▸ TRY IT: Every record below is to be reproduced exactly.

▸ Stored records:
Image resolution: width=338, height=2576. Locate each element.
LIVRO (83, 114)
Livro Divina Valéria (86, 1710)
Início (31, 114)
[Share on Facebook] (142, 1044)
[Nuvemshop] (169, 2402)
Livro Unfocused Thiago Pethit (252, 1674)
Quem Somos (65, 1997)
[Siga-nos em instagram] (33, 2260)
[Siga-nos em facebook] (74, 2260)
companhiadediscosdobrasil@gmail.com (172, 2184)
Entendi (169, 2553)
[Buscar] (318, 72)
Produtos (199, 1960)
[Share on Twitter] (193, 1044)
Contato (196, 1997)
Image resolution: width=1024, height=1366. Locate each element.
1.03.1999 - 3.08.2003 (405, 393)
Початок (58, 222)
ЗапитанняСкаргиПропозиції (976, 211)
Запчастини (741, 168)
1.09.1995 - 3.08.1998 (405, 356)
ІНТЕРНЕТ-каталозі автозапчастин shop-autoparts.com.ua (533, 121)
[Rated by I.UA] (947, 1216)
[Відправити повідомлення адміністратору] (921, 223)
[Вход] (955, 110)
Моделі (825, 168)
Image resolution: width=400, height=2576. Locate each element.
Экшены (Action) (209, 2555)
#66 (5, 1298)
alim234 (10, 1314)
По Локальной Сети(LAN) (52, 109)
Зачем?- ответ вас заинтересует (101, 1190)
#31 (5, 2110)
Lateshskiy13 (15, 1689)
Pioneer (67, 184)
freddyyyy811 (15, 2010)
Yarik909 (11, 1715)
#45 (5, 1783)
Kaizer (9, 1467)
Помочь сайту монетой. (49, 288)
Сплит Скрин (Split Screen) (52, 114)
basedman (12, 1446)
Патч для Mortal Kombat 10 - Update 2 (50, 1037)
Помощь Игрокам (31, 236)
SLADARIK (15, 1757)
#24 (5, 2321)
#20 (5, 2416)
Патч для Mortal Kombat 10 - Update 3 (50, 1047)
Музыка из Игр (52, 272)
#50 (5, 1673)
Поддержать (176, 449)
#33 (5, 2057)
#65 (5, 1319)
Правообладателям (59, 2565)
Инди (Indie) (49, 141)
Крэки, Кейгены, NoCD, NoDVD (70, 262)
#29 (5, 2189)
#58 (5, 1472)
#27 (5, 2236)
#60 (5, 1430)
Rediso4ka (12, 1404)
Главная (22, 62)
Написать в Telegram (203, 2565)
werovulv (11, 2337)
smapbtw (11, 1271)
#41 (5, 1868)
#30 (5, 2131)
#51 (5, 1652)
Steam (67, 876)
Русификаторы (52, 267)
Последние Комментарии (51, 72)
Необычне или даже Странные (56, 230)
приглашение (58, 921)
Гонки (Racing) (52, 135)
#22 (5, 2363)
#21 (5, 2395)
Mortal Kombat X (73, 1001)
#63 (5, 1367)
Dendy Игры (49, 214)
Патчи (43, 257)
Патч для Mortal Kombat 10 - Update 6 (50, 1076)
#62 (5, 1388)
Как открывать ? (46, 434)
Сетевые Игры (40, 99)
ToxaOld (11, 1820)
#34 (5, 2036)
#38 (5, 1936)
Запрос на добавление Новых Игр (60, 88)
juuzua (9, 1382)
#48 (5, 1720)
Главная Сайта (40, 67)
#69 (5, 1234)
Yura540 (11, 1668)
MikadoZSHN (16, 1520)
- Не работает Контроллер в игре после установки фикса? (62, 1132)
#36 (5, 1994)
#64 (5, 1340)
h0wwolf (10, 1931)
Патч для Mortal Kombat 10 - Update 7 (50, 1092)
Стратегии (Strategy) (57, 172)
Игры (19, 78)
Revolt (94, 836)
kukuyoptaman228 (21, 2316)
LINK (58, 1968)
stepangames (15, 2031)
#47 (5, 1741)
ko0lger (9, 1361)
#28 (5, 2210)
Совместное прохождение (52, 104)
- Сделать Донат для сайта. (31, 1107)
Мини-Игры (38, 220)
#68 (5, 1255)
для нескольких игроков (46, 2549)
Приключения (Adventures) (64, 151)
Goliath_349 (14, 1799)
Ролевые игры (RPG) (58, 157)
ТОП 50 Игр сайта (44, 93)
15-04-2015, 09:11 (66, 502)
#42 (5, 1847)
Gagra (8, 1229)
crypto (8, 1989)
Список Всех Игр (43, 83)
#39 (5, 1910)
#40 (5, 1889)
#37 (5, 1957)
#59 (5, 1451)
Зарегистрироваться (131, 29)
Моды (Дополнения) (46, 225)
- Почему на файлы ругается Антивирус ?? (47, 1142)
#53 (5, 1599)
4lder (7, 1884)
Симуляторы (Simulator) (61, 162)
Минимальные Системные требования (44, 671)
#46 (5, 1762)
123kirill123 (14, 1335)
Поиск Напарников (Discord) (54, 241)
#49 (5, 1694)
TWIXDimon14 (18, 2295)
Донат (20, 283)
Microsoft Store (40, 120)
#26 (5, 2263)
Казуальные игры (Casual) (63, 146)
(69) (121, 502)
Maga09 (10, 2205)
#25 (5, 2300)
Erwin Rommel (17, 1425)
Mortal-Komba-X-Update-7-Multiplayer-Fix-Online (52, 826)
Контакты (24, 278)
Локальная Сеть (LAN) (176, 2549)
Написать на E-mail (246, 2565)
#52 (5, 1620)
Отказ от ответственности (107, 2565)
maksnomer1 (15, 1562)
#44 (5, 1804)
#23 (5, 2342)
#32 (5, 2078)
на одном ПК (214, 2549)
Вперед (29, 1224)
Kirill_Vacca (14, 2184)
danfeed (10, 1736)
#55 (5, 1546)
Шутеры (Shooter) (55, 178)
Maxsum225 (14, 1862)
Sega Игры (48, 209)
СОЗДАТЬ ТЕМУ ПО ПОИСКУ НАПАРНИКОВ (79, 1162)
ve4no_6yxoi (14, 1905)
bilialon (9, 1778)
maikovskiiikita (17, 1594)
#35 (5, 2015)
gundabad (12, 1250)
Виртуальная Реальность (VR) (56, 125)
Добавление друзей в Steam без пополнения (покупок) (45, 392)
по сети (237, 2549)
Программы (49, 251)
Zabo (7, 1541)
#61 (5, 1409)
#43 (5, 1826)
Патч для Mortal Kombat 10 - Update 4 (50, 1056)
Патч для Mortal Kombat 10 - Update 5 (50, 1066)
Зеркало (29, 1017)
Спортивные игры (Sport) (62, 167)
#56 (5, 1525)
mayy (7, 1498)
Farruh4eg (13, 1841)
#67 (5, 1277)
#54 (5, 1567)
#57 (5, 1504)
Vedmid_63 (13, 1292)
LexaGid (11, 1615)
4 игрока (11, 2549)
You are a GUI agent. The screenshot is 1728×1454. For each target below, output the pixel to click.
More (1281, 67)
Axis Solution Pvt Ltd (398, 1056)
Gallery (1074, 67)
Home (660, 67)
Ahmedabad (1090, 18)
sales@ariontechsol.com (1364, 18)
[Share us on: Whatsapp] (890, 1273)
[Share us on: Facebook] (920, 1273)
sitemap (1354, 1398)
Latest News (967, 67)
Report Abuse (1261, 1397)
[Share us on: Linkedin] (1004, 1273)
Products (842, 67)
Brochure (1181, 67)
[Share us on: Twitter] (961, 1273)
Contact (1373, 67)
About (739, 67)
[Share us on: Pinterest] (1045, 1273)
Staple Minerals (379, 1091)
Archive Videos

▸ REPLY:
Image resolution: width=338, height=2576. Locate each element.
LIVRO (83, 114)
Livro Divina Valéria (86, 1710)
Início (31, 114)
[Share on Facebook] (142, 1044)
[Nuvemshop] (169, 2402)
Livro Unfocused Thiago Pethit (252, 1674)
Quem Somos (65, 1997)
[Siga-nos em instagram] (33, 2260)
[Siga-nos em facebook] (74, 2260)
companhiadediscosdobrasil@gmail.com (172, 2184)
Entendi (169, 2553)
[Buscar] (318, 72)
Produtos (199, 1960)
[Share on Twitter] (193, 1044)
Contato (196, 1997)
Image resolution: width=1024, height=1366. Locate each element.
1.03.1999 - 3.08.2003 (405, 393)
Початок (58, 222)
ЗапитанняСкаргиПропозиції (976, 211)
Запчастини (741, 168)
1.09.1995 - 3.08.1998 (405, 356)
ІНТЕРНЕТ-каталозі автозапчастин shop-autoparts.com.ua (533, 121)
[Rated by I.UA] (947, 1216)
[Відправити повідомлення адміністратору] (921, 223)
[Вход] (955, 110)
Моделі (825, 168)
Image resolution: width=400, height=2576. Locate each element.
Экшены (Action) (209, 2555)
#66 (5, 1298)
alim234 (10, 1314)
По Локальной Сети(LAN) (52, 109)
Зачем?- ответ вас заинтересует (101, 1190)
#31 (5, 2110)
Lateshskiy13 (15, 1689)
Pioneer (67, 184)
freddyyyy811 (15, 2010)
Yarik909 (11, 1715)
#45 (5, 1783)
Kaizer (9, 1467)
Помочь сайту монетой. (49, 288)
Сплит Скрин (Split Screen) (52, 114)
basedman (12, 1446)
Патч для Mortal Kombat 10 - Update 2 (50, 1037)
Помощь Игрокам (31, 236)
SLADARIK (15, 1757)
#24 (5, 2321)
#20 (5, 2416)
Патч для Mortal Kombat 10 - Update 3 (50, 1047)
Музыка из Игр (52, 272)
#50 (5, 1673)
Поддержать (176, 449)
#33 (5, 2057)
#65 (5, 1319)
Правообладателям (59, 2565)
Инди (Indie) (49, 141)
Крэки, Кейгены, NoCD, NoDVD (70, 262)
#29 (5, 2189)
#58 (5, 1472)
#27 (5, 2236)
#60 (5, 1430)
Rediso4ka (12, 1404)
Главная (22, 62)
Написать в Telegram (203, 2565)
werovulv (11, 2337)
smapbtw (11, 1271)
#41 (5, 1868)
#30 (5, 2131)
#51 (5, 1652)
Steam (67, 876)
Русификаторы (52, 267)
Последние Комментарии (51, 72)
Необычне или даже Странные (56, 230)
приглашение (58, 921)
Гонки (Racing) (52, 135)
#22 (5, 2363)
#21 (5, 2395)
Mortal Kombat X (73, 1001)
#63 (5, 1367)
Dendy Игры (49, 214)
Патчи (43, 257)
Патч для Mortal Kombat 10 - Update 6 (50, 1076)
#62 (5, 1388)
Как открывать ? (46, 434)
Сетевые Игры (40, 99)
ToxaOld (11, 1820)
#34 (5, 2036)
#38 (5, 1936)
Запрос на добавление Новых Игр (60, 88)
juuzua (9, 1382)
#48 (5, 1720)
Главная Сайта (40, 67)
#69 (5, 1234)
Yura540 (11, 1668)
MikadoZSHN (16, 1520)
- Не работает Контроллер в игре после установки фикса? (62, 1132)
#36 (5, 1994)
#64 (5, 1340)
h0wwolf (10, 1931)
Патч для Mortal Kombat 10 - Update 7 (50, 1092)
Стратегии (Strategy) (57, 172)
Игры (19, 78)
Revolt (94, 836)
kukuyoptaman228 (21, 2316)
LINK (58, 1968)
stepangames (15, 2031)
#47 (5, 1741)
ko0lger (9, 1361)
#28 (5, 2210)
Совместное прохождение (52, 104)
- Сделать Донат для сайта. (31, 1107)
Мини-Игры (38, 220)
#68 (5, 1255)
для нескольких игроков (46, 2549)
Приключения (Adventures) (64, 151)
Goliath_349 (14, 1799)
Ролевые игры (RPG) (58, 157)
ТОП 50 Игр сайта (44, 93)
15-04-2015, 09:11 (66, 502)
#42 (5, 1847)
Gagra (8, 1229)
crypto (8, 1989)
Список Всех Игр (43, 83)
#39 (5, 1910)
#40 (5, 1889)
#37 (5, 1957)
#59 (5, 1451)
Зарегистрироваться (131, 29)
Моды (Дополнения) (46, 225)
- Почему на файлы ругается Антивирус ?? (47, 1142)
#53 (5, 1599)
4lder (7, 1884)
Симуляторы (Simulator) (61, 162)
Минимальные Системные требования (44, 671)
#46 (5, 1762)
123kirill123 (14, 1335)
Поиск Напарников (Discord) (54, 241)
#49 (5, 1694)
TWIXDimon14 (18, 2295)
Донат (20, 283)
Microsoft Store (40, 120)
#26 (5, 2263)
Казуальные игры (Casual) (63, 146)
(69) (121, 502)
Maga09 (10, 2205)
#25 (5, 2300)
Erwin Rommel (17, 1425)
Mortal-Komba-X-Update-7-Multiplayer-Fix-Online (52, 826)
Контакты (24, 278)
Локальная Сеть (LAN) (176, 2549)
Написать на E-mail (246, 2565)
#52 (5, 1620)
Отказ от ответственности (107, 2565)
maksnomer1 (15, 1562)
#44 (5, 1804)
#23 (5, 2342)
#32 (5, 2078)
на одном ПК (214, 2549)
Вперед (29, 1224)
Kirill_Vacca (14, 2184)
danfeed (10, 1736)
#55 (5, 1546)
Шутеры (Shooter) (55, 178)
Maxsum225 (14, 1862)
Sega Игры (48, 209)
СОЗДАТЬ ТЕМУ ПО ПОИСКУ НАПАРНИКОВ (79, 1162)
ve4no_6yxoi (14, 1905)
bilialon (9, 1778)
maikovskiiikita (17, 1594)
#35 (5, 2015)
gundabad (12, 1250)
Виртуальная Реальность (VR) (56, 125)
Добавление друзей в Steam без пополнения (покупок) (45, 392)
по сети (237, 2549)
Программы (49, 251)
Zabo (7, 1541)
#61 (5, 1409)
#43 (5, 1826)
Патч для Mortal Kombat 10 - Update 4 (50, 1056)
Патч для Mortal Kombat 10 - Update 5 (50, 1066)
Зеркало (29, 1017)
Спортивные игры (Sport) (62, 167)
#56 (5, 1525)
mayy (7, 1498)
Farruh4eg (13, 1841)
#67 (5, 1277)
#54 (5, 1567)
#57 (5, 1504)
Vedmid_63 (13, 1292)
LexaGid (11, 1615)
4 игрока (11, 2549)
You are a GUI agent. The screenshot is 1728×1454. For each target below, output the pixel to click.
More (1281, 67)
Axis Solution Pvt Ltd (398, 1056)
Gallery (1074, 67)
Home (660, 67)
Ahmedabad (1090, 18)
sales@ariontechsol.com (1364, 18)
[Share us on: Whatsapp] (890, 1273)
[Share us on: Facebook] (920, 1273)
sitemap (1354, 1398)
Latest News (967, 67)
Report Abuse (1261, 1397)
[Share us on: Linkedin] (1004, 1273)
Products (842, 67)
Brochure (1181, 67)
[Share us on: Twitter] (961, 1273)
Contact (1373, 67)
About (739, 67)
[Share us on: Pinterest] (1045, 1273)
Staple Minerals (379, 1091)
Archive Videos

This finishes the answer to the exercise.